# Testo di lettura
◇ ◇ ◇ ◇ ◇

Famiglia

Interdizione per il soggetto affetto da sindrome di Down con oligofrenia di grado medio elevato

Dall'esame dell'interdicendo per il tribunale di Aosta è emerso che il soggetto non fosse in grado di orientarsi nella realtà

di Valeria Cianciolo

L'amministrazione di sostegno è l'istituto di elezione per la tutela della persona inferma o menomata e dei suoi interessi, mentre solo ove tale misura si riveli inadeguata alla concreta situazione, per la complessità dell'attività da gestire o per impedire al soggetto di compiere atti pregiudizievoli per sé anche in considerazione della permanenza di un minimum di vita di relazione o in ogni altra ipotesi in cui si pone un'analoga esigenza, potrebbe farsi luogo alla misura più radicale della interdizione.

 

Il caso

Dall'esame dell'interdicendo, affetto da "Sindrome di Down con oligofrenia di grado medio elevato e grave balbuzie", è emerso come il medesimo non fosse in grado di orientarsi nella realtà, non riuscendo a rispondere alle domande formulate e non fosse in grado di accudire a sé stesso né di svolgere autonomamente le comuni attività della vita quotidiana e di relazione. Trovandosi in condizione di abituale infermità di mente, il Tribunale di Aosta con la sentenza 3 febbraio 2021 ha ritenuto che fosse da giustificare una pronuncia di interdizione.

E’ ormai assodato dalla giurisprudenza che la sfera di applicazione dell’amministrazione di sostegno vada individuata con riguardo non già al diverso e meno intenso grado di infermità o di impossibilità di provvedere ai propri interessi da parte del soggetto carente di autonomia, ma piuttosto alla maggiore idoneità di tale strumento ad adeguarsi alle concrete esigenze del soggetto medesimo. Si tratta di un criterio che sicuramente risulta di una certa efficacia in molte situazioni, ma non del tutto appagante, perché non pochi dubbi vi sono sul quando e sul come attuare l’interdizione che pur con le sue rigidità, potrebbe essere l’unico strumento in grado di proteggere convenientemente gli interessi dell’infermo. Ma quanto ne siamo certi?

◇ ◇ ◇ ◇ ◇

# Materiale fornito
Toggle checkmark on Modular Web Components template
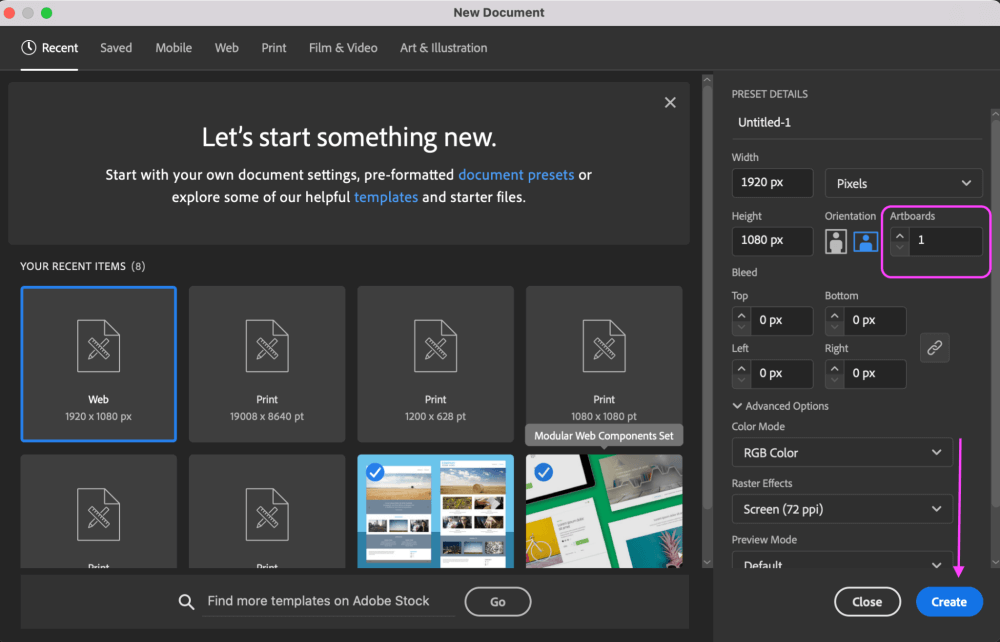Viewport: 1000px width, 642px height. 544,471
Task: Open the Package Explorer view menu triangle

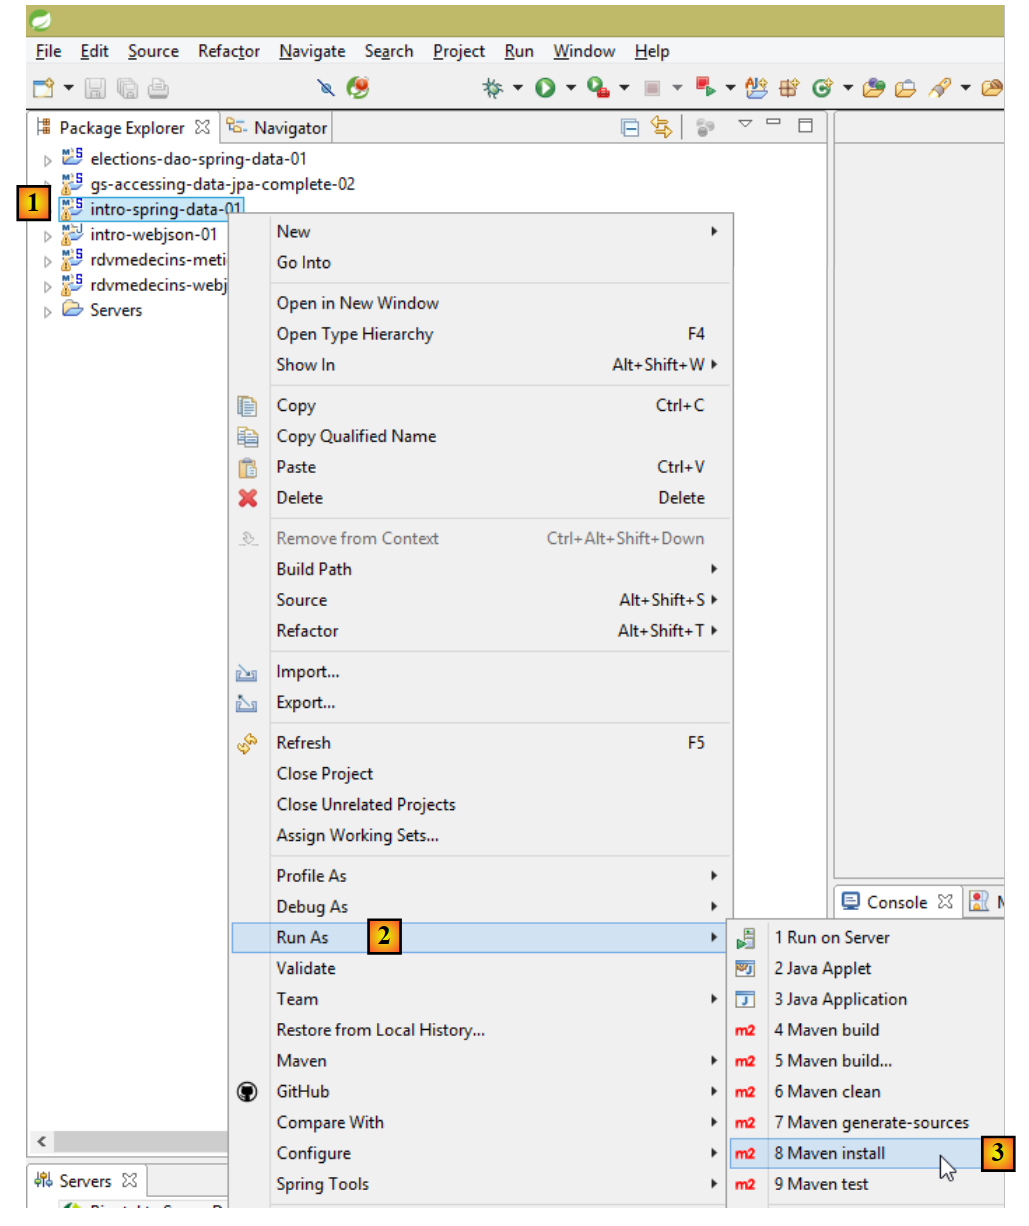Action: coord(745,124)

◇ ◇ ◇ ◇ ◇

# Compiti da svolgere
1. Secondo il testo sull'interdizione, quale tribunale ha emesso la sentenza del 3 febbraio 2021?
2. Scrivi il seguito del testo sull'interdizione a partire dalla sua ultima frase.

# Risposte per punto
1. Il Tribunale di Aosta.

2.
La questione

L'amministrazione di sostegno, introdotta nell'ordinamento dalla legge 9 gennaio 2004 n. 6, ha la finalità di offrire a chi si trovi nella impossibilità, anche parziale o temporanea, di provvedere ai propri interessi uno strumento di assistenza che ne sacrifichi nella minor misura possibile la capacità di agire. In questo si distingue dall’ interdizione e dall’ inabilitazione, che non sono stati abrogati, ma solo modificati dalla stessa legge attraverso la riforma degli articoli 414 e 417 del codice civile.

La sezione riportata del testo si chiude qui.